I finished reading Oryx and Crake maybe a month ago. It was the only title on my challenge list that I'd been dying to read, but I'd picked this book up a few months ago and just couldn't continue to read it. But I tried again, and the timing was right. I've only read this and The Handmaid's Tale by Atwood, but she has quickly become one of my favourite authors in the way her stories develop, the character's voices, her style of writing - it's all very beautiful and I am in awe of her.


I find it very difficult to summarize the plot, so I leave amazon to do that for me:


In the beginning, there was chaos..." Margaret Atwood's chilling new novel Oryx and Crake moves beyond the futuristic fantasy of her 1985 bestseller The Handmaid’s Tale to an even more dystopian world, a world where language--and with it anything beyond the merest semblance of humanity--has almost entirely vanished.
Snowman may be the last man on earth, the only survivor of an unnamed apocalypse. Once he was Jimmy, a member of a scientific elite; now he lives in bitter isolation and loneliness, his only pleasure the watching of old films on DVD. His mind moves backwards and forwards through time, from an agonising trawl through memory to relive the events that led up to sudden catastrophe (most significantly the disappearance of his mother and the arrival of his mysterious childhood companions Oryx and Crake, symbols of the fractured society in which Snowman now finds himself, to the horrifying present of genetic engineering run amok. His only witnesses, eager to lap up his testimony, are "Crakers", laboratory creatures of varying strengths and abilities, who can offer little comfort. Gradually the reasons behind the disaster begin to unfold as Snowman undertakes a perilous journey to the remains of the bubble-dome complex where the sinister Paradice Project collapsed and near-global devastation began.

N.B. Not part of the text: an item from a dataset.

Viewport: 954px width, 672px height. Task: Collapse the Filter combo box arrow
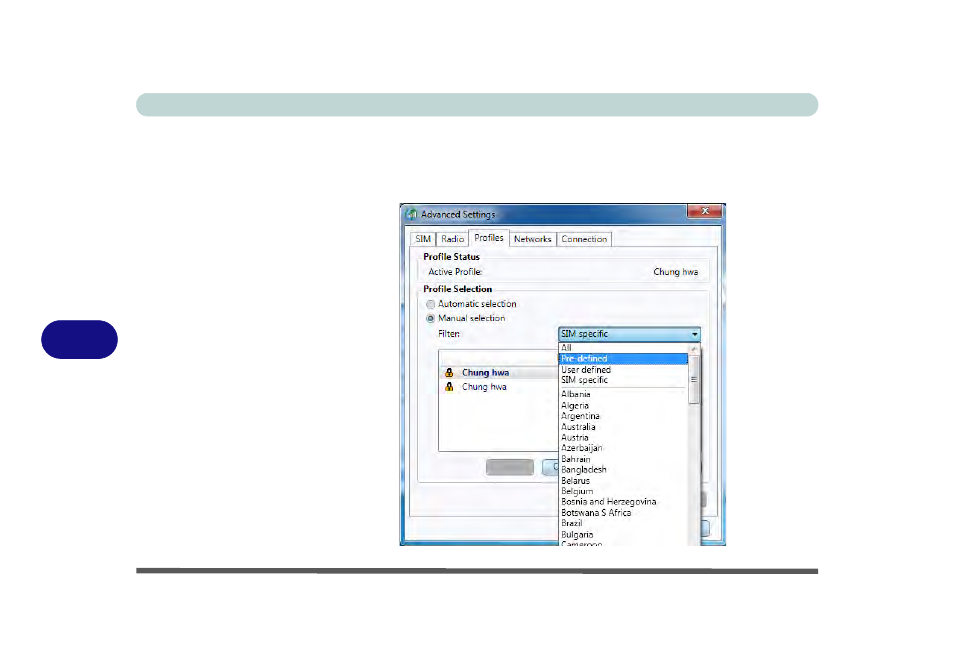694,334
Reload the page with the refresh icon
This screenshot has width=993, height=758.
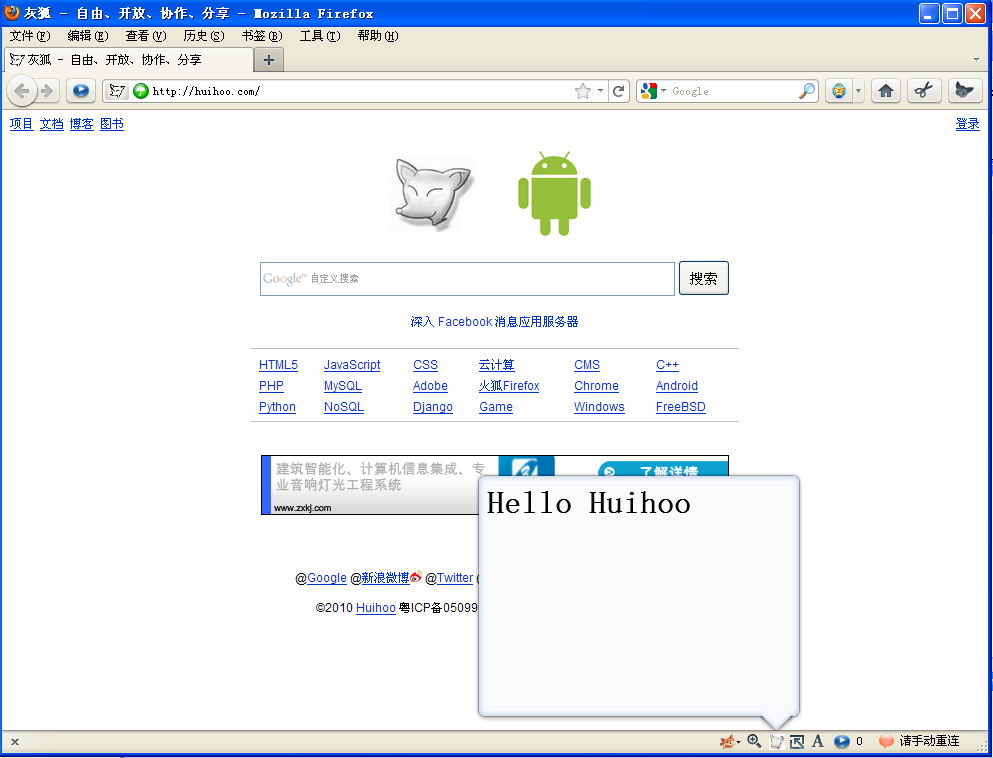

This is a very chilling and upsetting story about the uses and abuses of science in regards to genetics, which isn't a subject I'm very familiar with (and Atwood doesn't, thankfully, spend a lot of time on the actual science-y bits) but the disasterous outcome of the novel seems entirely within our reach.

2 comments:

Anonymous said...

I just finished this book as well and I'm definitely going to read some of her other books!

Wendy said...

This was the book that made me an Atwood fan. I'm not a huge Dystopian fan...so I didn't expect to love the book as much as I did. I figure any writer who is so talented that she can transcend the genre in which she writes, is one worth reading!